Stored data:

______________________________

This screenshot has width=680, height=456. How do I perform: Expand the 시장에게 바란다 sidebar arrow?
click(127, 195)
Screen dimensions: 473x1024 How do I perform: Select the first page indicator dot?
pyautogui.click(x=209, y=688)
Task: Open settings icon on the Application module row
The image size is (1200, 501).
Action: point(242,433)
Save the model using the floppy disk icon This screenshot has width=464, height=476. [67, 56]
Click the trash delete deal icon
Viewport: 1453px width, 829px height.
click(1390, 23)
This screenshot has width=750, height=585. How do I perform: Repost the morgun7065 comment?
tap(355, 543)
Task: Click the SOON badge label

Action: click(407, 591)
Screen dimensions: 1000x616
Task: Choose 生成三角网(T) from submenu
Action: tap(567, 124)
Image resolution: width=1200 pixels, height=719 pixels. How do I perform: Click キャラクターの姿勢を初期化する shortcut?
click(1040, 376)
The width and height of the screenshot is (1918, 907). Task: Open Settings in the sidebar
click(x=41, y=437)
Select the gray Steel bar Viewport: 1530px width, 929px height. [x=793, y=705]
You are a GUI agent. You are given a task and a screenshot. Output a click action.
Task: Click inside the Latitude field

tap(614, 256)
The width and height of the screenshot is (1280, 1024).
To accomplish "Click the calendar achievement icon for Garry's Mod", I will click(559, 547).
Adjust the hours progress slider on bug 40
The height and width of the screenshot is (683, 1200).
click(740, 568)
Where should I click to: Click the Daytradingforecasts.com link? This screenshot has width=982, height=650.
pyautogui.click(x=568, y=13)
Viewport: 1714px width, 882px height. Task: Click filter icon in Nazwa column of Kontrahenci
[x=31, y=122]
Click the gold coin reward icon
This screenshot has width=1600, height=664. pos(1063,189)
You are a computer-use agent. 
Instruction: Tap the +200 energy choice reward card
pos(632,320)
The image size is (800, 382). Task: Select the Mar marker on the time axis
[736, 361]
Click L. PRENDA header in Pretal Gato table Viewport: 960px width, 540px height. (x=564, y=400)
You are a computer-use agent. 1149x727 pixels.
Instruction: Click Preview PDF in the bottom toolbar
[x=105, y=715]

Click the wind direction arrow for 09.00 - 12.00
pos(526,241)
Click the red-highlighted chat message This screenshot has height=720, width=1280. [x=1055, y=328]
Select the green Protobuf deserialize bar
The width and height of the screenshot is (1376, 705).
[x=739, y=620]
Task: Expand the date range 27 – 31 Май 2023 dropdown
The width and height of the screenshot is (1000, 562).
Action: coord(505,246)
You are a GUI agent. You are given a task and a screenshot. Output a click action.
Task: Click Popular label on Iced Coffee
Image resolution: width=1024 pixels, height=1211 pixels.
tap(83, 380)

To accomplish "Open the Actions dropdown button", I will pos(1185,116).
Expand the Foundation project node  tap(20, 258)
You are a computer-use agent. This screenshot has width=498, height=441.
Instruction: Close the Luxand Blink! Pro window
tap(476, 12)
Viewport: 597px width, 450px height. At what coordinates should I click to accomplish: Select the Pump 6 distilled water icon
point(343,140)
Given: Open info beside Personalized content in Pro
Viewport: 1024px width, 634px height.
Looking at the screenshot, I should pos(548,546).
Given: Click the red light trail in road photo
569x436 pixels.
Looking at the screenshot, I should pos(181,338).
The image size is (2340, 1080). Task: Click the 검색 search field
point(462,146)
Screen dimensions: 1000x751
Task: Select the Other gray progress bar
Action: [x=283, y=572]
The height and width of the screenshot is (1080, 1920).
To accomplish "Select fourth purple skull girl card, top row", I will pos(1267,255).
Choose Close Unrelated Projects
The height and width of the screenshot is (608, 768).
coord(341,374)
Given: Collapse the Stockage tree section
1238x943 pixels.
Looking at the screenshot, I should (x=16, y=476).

______________________________

EXERCISE PROMPT
When a line of the records holds the word "agent", copy that line.

ANSWER
You are a GUI agent. You are given a task and a screenshot. Output a click action.
You are a computer-use agent. 
You are a computer-use agent. 1149x727 pixels.
You are a GUI agent. You are given a task and a screenshot. Output a click action.
You are a computer-use agent. This screenshot has width=498, height=441.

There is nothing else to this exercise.